Monday, July 17, 2006
Minimum Wage More than Frozen in Place--Part One
A couple of weeks ago the U. S. Senate voted down an increase in the national minimum wage again. Sixty votes were needed. The bill got only 52 "Yeas."
This particular bill would have seen the bottom rung on the pay ladder move up a couple of dollars from $5.15 to $7.25 an hour between now and January 1, 2009.
The minimum wage level has been stalled at the lower rate since 1997.
Since that time, the purchasing power of $5.15 an hour has declined by 20%. Adjusted for inflation the current minimum hourly wage is as low as it has been since 1955! Remember President Dwight D. Eisenhower? How about the Brooklyn Dodgers? If the wage is not raised by December 2, 2006, it will have been frozen longer than at any time since the inception of the national wage measure in 1938.

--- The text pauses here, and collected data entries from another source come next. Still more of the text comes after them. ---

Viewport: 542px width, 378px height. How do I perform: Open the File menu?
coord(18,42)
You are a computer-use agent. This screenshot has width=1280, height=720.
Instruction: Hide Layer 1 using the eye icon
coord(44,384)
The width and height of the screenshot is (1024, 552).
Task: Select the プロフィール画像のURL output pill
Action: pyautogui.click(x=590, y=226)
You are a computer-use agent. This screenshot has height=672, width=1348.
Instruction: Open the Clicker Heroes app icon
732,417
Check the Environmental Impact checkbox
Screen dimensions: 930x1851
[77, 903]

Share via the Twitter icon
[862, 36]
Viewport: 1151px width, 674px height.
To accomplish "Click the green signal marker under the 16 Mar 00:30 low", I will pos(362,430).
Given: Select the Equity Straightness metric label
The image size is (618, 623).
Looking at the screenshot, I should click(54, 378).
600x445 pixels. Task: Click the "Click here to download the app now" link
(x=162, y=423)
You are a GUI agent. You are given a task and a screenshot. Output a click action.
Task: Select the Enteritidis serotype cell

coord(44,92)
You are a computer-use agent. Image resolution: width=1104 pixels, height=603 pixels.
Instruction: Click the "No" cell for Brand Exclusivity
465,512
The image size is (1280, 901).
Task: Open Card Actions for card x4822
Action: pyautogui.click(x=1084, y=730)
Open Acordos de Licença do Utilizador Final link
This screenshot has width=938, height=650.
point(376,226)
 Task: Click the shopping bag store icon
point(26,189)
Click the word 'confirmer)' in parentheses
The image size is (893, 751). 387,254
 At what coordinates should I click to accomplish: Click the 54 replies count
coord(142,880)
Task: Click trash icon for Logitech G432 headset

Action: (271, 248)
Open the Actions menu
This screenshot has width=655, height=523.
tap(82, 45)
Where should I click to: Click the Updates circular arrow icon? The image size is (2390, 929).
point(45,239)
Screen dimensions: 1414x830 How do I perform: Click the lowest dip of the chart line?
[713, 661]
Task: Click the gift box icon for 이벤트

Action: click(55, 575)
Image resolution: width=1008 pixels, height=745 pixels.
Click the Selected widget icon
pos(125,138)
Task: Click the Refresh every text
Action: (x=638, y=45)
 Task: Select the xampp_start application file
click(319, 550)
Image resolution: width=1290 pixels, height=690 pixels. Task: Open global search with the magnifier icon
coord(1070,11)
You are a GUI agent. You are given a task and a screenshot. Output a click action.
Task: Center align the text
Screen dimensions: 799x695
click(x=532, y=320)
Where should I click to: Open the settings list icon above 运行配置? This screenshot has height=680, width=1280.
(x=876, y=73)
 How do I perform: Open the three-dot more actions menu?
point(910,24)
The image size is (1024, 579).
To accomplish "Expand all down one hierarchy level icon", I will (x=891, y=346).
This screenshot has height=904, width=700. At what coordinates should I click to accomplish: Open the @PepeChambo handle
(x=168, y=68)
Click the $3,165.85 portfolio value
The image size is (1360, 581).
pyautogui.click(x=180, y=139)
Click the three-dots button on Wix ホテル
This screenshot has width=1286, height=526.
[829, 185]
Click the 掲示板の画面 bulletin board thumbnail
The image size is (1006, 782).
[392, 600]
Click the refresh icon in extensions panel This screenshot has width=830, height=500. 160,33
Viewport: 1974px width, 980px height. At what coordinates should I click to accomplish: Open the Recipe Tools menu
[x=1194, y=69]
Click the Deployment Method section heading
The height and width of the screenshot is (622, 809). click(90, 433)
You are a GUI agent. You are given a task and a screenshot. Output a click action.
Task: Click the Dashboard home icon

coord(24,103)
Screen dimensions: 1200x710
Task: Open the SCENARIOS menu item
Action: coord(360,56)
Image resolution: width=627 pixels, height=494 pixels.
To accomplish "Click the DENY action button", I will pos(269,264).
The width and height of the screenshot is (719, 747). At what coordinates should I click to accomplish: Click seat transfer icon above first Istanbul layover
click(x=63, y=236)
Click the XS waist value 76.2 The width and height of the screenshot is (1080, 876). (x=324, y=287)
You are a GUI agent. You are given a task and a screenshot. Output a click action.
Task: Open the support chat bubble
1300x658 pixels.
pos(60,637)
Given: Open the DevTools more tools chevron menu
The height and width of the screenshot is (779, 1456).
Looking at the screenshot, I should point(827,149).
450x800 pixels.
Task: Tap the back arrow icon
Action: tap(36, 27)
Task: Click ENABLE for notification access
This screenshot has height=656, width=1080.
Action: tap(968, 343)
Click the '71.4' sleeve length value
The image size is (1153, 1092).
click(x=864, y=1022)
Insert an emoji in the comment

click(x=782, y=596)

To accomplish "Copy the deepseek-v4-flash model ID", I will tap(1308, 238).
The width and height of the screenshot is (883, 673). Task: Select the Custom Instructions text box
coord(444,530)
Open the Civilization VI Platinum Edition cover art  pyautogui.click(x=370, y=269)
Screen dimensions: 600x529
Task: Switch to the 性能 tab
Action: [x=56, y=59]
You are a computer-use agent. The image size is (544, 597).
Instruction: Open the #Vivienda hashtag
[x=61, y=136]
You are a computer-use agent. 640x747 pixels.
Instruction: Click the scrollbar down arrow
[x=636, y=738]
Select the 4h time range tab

Some members of our Congress are working as hard as they can to do two things: block any increase in the minimum wage and repeal the estate tax. Go figure!
Senator Hillary Clinton observed recently that since 1997, the Senate has raised its own pay by $31,600. Clinton's version of a minimum wage bill linked wages at the bottom to congressional pay increases. Going forward increases in minimum wage levels would be increased automatically by the same percentage as any increase in Congressional pay.
The Economic Policy Institute reports that in 2005, the pay of top CEOs of major corporations is 821 times as much as the person earning minimum wage. The CEO earns more before the lunch break in one day than a minimum wage worker earns in an entire year.
Now add in rising utility costs, gasoline prices and health care issues and you have recipe for total disaster.
The entire picture is a national disgrace.